Big Box
By Crispin Sartwell
This is blameworthy, but I shop at Wal-Mart. A lot.
The complaints against Wal-Mart are myriad, formidable, and familiar. Wal-Mart sucks
business out of downtown areas and local control, turning all of America into a sea of big-box
mediocrity. It accomplishes this feat by underselling everyone, which it is able to do by its vast
scale. And it can sell a pair of jeans for $12.99 because those jeans were made by the sad,
overworked, infinitely exploited workers of Guatemala and Indonesia.
I live in farming country, but I am buying California strawberries at Wal-Mart. There's a new
little local bakery in town, but I'm coming home with plastic containers full of bad Wal-Mart
donut holes. The Amish make nice outdoor furniture, but I went to Wal-Mart and bought a $99
poplar bench.
I end up at Wal-Mart several times a week: it pulls me in like a black hole. And like a black
hole, once you wander in, it's hard to wander out. The Supercenter is huge, and you find yourself
crisscrossing it back and forth, contemplating cat toys, or posters of Britney Spears, or
chainsaws.
Here's the deal: We live out in the country and don't have a lot of close options. We have five
kids. Four want to go to Wal-Mart (the other will accept only Abercrombie and Fitch). Our lives
are a touch . . . hectic, and you can get everything you need at one place.
In fact, you can get more than you will ever need at one place. Wal-Mart is an infinite
multiplication of consumer abundance: a plethora, a myriad. In its own cheesy way, it's a temple
to our Gods: choices and things.
Last time I had to buy a personal computer, I just more or less closed my eyes and spat: I
really could not get ahold of the choices before me of operating systems, models, RAM, and so
on.
In a situation of abundance, no choice can ever be non-arbitrary or completely confident,
because each choice is a choice between too many things. Thus the life of consumers like me is
an anxious life.
And yet we demand the sense that we are making choices perhaps more than we demand
anything else. I teach a course called "The Ethics of Art and Design." This semester we have
been studying World War 2-era Britain, in which in order to conserve timber and textiles, the
government started designing furniture and clothing, and requiring manufacturers to make things
according to those designs.
My students can hardly even get their heads around this idea, even as an emergency wartime
policy. How could you only be able to buy one kind of bureau? But even though having no
choices must have been irritating, it must also have been a bit of a relief.
Choice between consumer goods seem at times to be the freedom Americans value most. But
like all freedoms it is also a source of anxiety. And underneath the apparently limitless
multiplication of choices, we participate in their own limitation as well.

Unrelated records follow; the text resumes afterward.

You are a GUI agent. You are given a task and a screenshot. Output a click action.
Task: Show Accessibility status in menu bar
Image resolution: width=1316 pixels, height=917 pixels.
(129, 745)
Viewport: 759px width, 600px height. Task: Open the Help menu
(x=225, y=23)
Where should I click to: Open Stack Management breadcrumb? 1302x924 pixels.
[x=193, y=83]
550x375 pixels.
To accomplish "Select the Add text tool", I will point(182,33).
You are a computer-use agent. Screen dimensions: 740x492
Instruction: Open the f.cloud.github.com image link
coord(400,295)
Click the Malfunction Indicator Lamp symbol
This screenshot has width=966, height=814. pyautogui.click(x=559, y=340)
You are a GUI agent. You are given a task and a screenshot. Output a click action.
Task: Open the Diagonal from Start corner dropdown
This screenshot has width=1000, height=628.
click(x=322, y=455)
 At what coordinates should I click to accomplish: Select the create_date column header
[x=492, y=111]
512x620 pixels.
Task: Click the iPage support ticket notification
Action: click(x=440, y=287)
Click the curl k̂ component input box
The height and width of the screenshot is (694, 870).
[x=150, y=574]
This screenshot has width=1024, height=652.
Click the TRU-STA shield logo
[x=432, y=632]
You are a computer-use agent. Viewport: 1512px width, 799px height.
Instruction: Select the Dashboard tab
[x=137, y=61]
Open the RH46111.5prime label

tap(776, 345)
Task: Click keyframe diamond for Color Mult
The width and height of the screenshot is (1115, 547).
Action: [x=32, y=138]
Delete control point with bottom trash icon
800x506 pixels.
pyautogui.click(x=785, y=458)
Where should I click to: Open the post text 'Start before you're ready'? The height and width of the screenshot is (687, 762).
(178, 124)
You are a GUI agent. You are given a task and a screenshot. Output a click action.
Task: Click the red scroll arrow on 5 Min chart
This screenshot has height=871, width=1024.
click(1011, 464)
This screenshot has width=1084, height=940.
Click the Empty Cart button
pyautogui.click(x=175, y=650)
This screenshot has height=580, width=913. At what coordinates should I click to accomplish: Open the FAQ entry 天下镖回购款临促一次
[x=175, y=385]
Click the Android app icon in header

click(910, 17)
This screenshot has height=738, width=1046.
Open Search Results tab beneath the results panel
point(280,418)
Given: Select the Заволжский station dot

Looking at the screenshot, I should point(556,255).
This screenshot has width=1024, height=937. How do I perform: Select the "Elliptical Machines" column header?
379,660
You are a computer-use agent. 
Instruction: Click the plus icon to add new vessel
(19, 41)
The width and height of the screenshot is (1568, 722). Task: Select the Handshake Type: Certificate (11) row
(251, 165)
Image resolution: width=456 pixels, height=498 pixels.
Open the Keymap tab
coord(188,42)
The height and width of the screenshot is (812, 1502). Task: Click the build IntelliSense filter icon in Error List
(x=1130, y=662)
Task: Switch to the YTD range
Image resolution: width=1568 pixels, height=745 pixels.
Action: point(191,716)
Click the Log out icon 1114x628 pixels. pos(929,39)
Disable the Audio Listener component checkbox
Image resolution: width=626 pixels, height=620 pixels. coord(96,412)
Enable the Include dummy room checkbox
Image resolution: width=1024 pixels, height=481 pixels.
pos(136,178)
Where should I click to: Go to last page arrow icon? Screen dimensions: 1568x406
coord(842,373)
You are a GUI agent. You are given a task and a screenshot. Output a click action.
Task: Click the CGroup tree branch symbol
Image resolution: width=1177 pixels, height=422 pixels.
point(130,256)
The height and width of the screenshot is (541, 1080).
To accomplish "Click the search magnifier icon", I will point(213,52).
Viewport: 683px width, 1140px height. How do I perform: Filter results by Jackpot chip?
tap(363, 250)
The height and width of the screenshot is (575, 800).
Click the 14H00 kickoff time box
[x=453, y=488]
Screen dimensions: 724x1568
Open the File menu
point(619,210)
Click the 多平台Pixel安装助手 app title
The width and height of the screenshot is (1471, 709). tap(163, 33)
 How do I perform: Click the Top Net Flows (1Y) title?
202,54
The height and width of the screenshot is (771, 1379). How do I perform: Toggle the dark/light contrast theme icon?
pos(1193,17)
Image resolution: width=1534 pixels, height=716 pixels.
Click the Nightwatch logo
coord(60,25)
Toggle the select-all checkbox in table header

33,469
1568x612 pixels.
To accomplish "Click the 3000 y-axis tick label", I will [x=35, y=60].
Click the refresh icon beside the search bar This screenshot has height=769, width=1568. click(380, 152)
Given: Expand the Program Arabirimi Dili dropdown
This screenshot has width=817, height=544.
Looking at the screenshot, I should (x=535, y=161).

I'd like to run Linux, for example. I think open-sourcing is a great way to do software. But I
don't even have time to check it out, frankly. Windows, though it kind of sucks, is the easiest to
grab. So I do. There are literally billions of sites on the internet; making the internet useful
involves marking five of them as your favorites and limiting yourself basically to them.
Otherwise you just can't deal.
And though Wal-Mart might seem to provide infinite choice, its arrival in Shrewsbury has
also cut down on every choice but to go to Wal-Mart. So that even as I am insisting on my
consumer choices, I am living in the box.
Perhaps the notion of the "big box" is the best way to understand the extent of choice that we
want or could exercise. We want choices, but we want walls. And in some ways, maybe both the
choices and the walls are delusions with which we comfort ourselves.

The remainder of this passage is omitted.